I am soooo with you in that battle! I'm sorry you feel manipulated. I've begun to have them do all their homework on Monday when they get it for the week. If they don't get it for the week, I ask for it for the week. Then Monday is a bear of a day, but the rest of the week is homework battle free.
 

Mrs Smith

New Member
You just described our homework nightmare. Mine has the same pattern: can't get started, complains it's too hard, refuses, melts down, finishes easily and quickly. I just don't get it.
 

Babbs

New Member
Tessa,
You're right, he's manipulating.

I had a teenager in training at 5 yrs old and was being manipulated to there and back. Putting my son on a token economy at home broke the cycle you just described. Everything he is expected to do he earns tokens for - and he only earns them if he follows directions the first time he's asked. Anything he wants to do, e.g. computer time, TV time, ice cream, etc. he has to pay tokens for.

It took me a long time to realize how structured I had to be for my son. My SO wasn't so sure about the token system at first, but after 3 months on it, 2 month break (he was out of state for court ordered visitation with Ex), difficult child fell right into line within a few days being back on such a structured system.

I know many people here really like "The Explosive Child" but I really found that for me, Russell Barklays' "Your Defiant Child: 8 steps To Better Behavior" (once I got over how dry the author can be) was more helpful.

Right now I'm making minor changes to my system. One of which is every time block (e.g. morning routine before school bus) is written down in list form, each task has a token value next to it, and I found these neat wallet sized self lamination pockets from 3-M that I used to laminate the routines. So every day, difficult child is given his list, I give him his visual timer (a timer that has a large red circle that slowly disappears to help him visualize the passage of time)and he sets it for how long he thinks it will take him to complete his list, and then he races himself to beat his time. If he does, sometimes he gets a bonus of extra tokens. This helps me not be constantly harrassing him verbally, but also he races himself, not doing a preset time I just picked for him.

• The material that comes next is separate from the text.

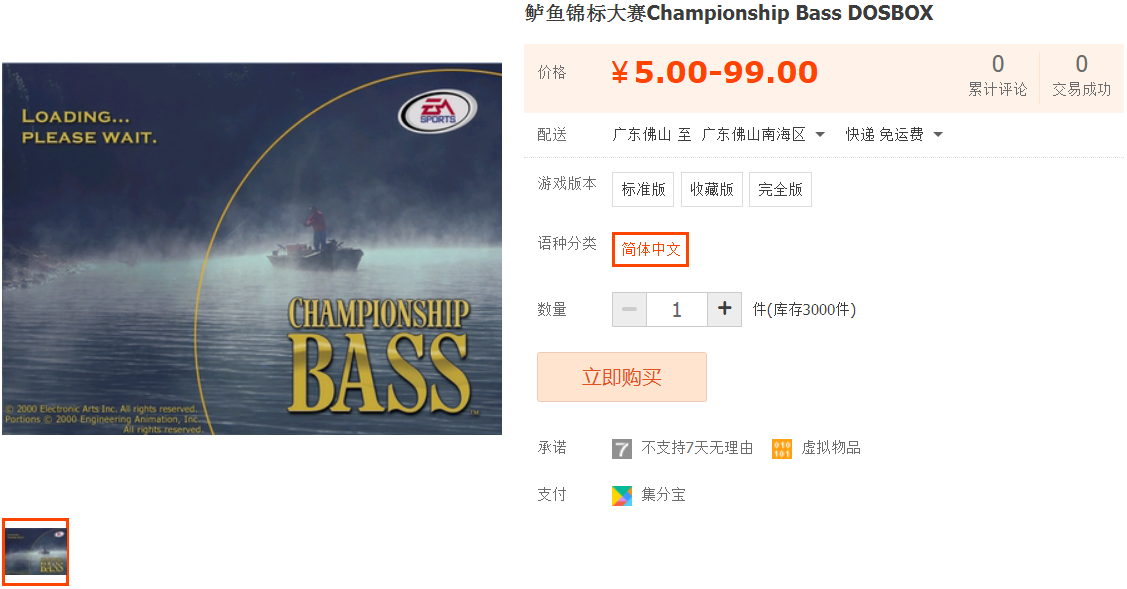
Task: Increase quantity with the plus button
Action: pyautogui.click(x=724, y=309)
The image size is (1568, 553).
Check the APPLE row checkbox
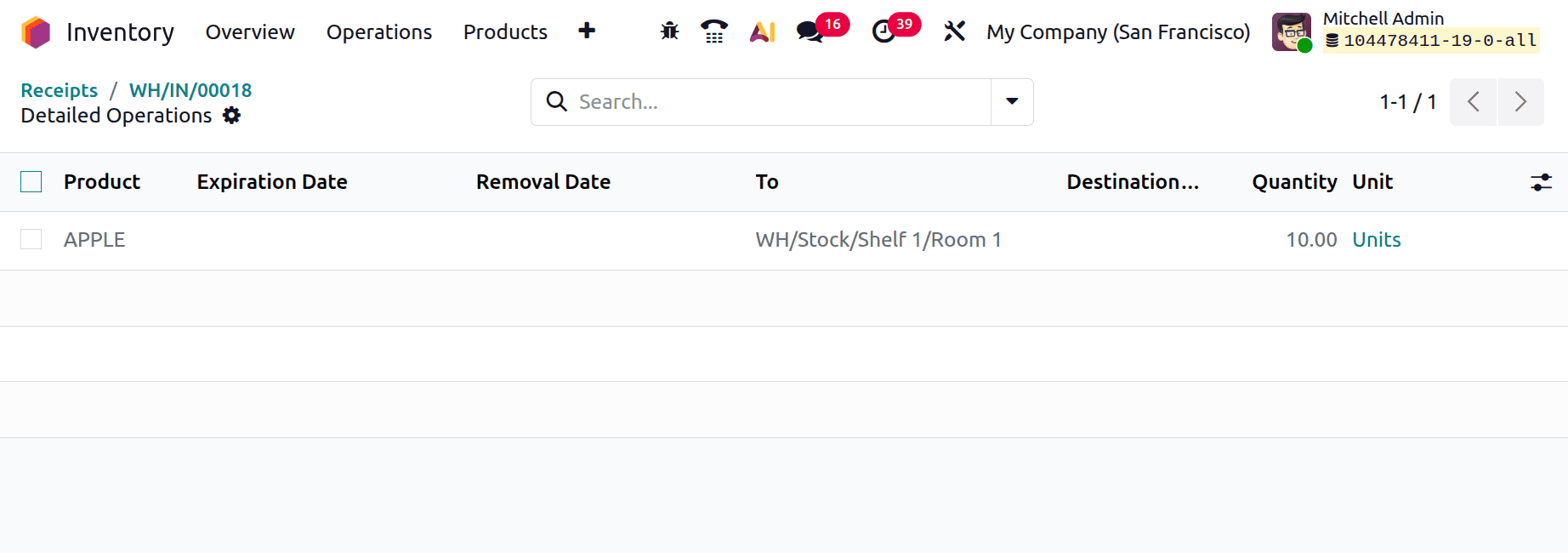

I know for myself, I have additional training that unfortunately most parents of kids like ours don't have. But I've also spent lots of time educating myself, trying different systems, and working closely with difficult child's therapist to create a behavior system that works for him and for us as a family.

I wish you the best and hope that you can find a good system that works for your family.
 

BusynMember

Well-Known Member
I refused to fight over homework. I told the school that I wouldn't fight nonstop with my son and destroy our peace over homework--I could see my son was too stressed out from a full day of school to do it, and I cared more about his mental health than homework. His IEP now states "no homework." Six hours of school was tiring enough for him. Adding to the day made him fall apart. Not saying YOU should do it,b ut it's an option if you feel your child is like mine.
If your son is bipolar, it's normal to see him getting too happy or too sad. I'd maybe talk to your psychiatrist about the medications. He's not on a mood stabilizer and antidepressant can activate bipolars and cause even more moodswings. Notriptylene was one antidepressant I took (I have bipolar). It's not as strong as some, but in certain people with BiPolar (BP) it could activate.
Mood stabilizers are Lithium, Lamictal, Depakote, Trileptal and Tegretal. Seroquel is an antipsycotic and they don't usually hold well as mood stabilizers over the long haul, espsecailly with an antidepressant in place.